Data items:

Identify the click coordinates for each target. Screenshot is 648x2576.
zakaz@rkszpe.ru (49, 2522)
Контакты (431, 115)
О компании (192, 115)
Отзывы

About this task: In full and without changes, give the data above once more.

Problem solution:
Identify the click coordinates for each target. Screenshot is 648x2576.
zakaz@rkszpe.ru (49, 2522)
Контакты (431, 115)
О компании (192, 115)
Отзывы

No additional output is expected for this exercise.